Professor Phillips writes about the discovery of the 35-meter-tall giant ‘hiding in plain sight’ in the intact Amazon rainforest of southeastern Peru.
Amazonia has at least 7,000 different tree species compared to just a few dozen in the United Kingdom.
However, the discovery of a new tree species only occurs occasionally, and collections of flowers or fruits are required to confirm their novelty.
Even just seeing their flowers and fruits is challenging, since most species are extremely rare and infrequently reproduce.
When they do, the flowers and fruits are usually out of sight, high in the canopy. Simply getting to the canopy requires climbing, dexterity, and strength.
Re-discovered after four decades of searching
Forty years ago, the legendary South American botanist Alwyn Gentry, who later advised my PhD at the Missouri Botanical Garden, suspected that an unidentified tree he collected from a plot in Tambopata was different from anything known to science.
With a sample of only a few leaves, it was impossible to be sure. Botanists have been searching for it ever since.
Finally, in 2023, prominent Peruvian botanists Rodolfo Vásquez, Rocío Rojas, and Abel Monteagudo discovered a large and unusual fruiting tree in Tambopata, whose fruits were being eaten by macaws and howler monkeys.
With the curiosity typical of botanists, Rocío Rojas tasted the remains of the fallen fruit and noticed that it had a spicy flavour, a feature typical of the genus Drypetes.
Once collected by the team, its leaves perfectly matched Gentry's original collection.
They named it Drypetes oliveri.
For me, this was a touching honour, not only because my friends and colleagues made the discovery, but also because they published it in a new Peruvian journal named after Gentry and created by the new Amazonian University just downriver from Tambopata.
Alwyn Gentry’s legacy
Gentry was killed tragically in 1993 in a small plane crash in Ecuador, pursuing his twin passions of discovery and conservation.
His legacy lives on in many ways, including through his plots in Peru.
My life as a tropical ecologist, and what was to become RAINFOR, the world-wide network of Amazon forest scientists and plots, and its global sibling ForestPlots.net, began with a few botanical plots that Gentry established at Tambopata.
Today they are amongst the longest running monitoring sites on the planet and are showing us the many ways in which forests everywhere are changing in response to climate change.

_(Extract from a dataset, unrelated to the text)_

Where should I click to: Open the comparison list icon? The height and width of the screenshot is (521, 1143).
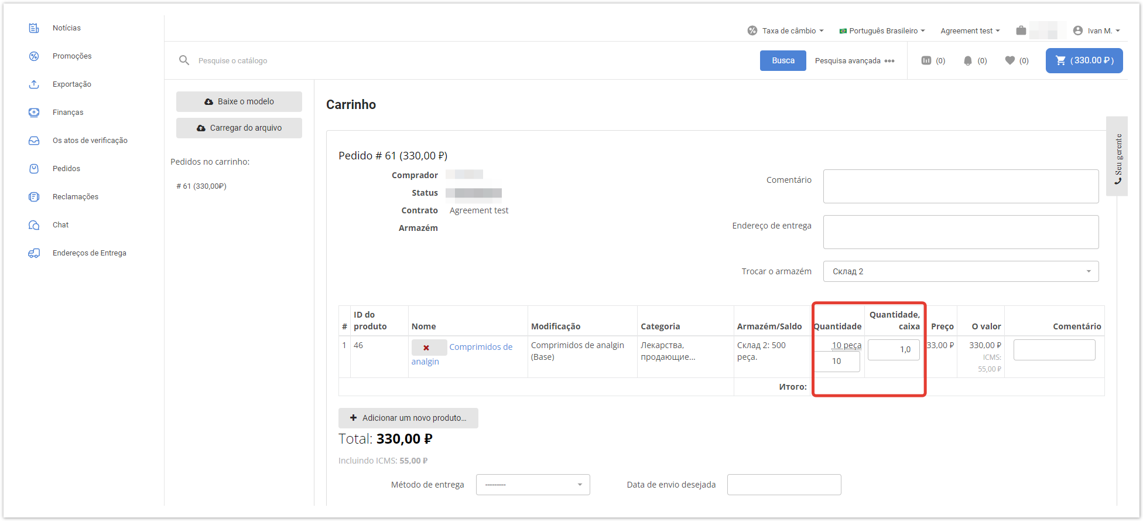tap(926, 60)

This includes having slowed it for at least forty years, having taken up billions of tonnes of carbon dioxide since the 1980’s.
A fragile future
For the new tree species, the future is uncertain. Known only from this one site in Peru, it is scarce even there—so far four individuals are known to science!
It is thus extraordinarily vulnerable and immediately classified as an Endangered Species on the Global Conservation Red List.
Near Tambopata, gold mining is devouring forests, ruining communities and polluting rivers.
Further afield, road development increasingly connects the Brazilian Amazon to the Peruvian coast and global markets beyond, driving further deforestation.
And with ever-increasing temperatures and the proliferation of fires, a dense cloud of smoke now hangs over the entire southern Amazon every dry season.
The very survival of this species, like that of thousands of others, depends on a lot of things going right over the next forty years.
But it is thanks to dedicated colleagues like Al Gentry, Rodolfo Vásquez, and other scientific explorers like them that we have some idea of what treasures we have in the first place.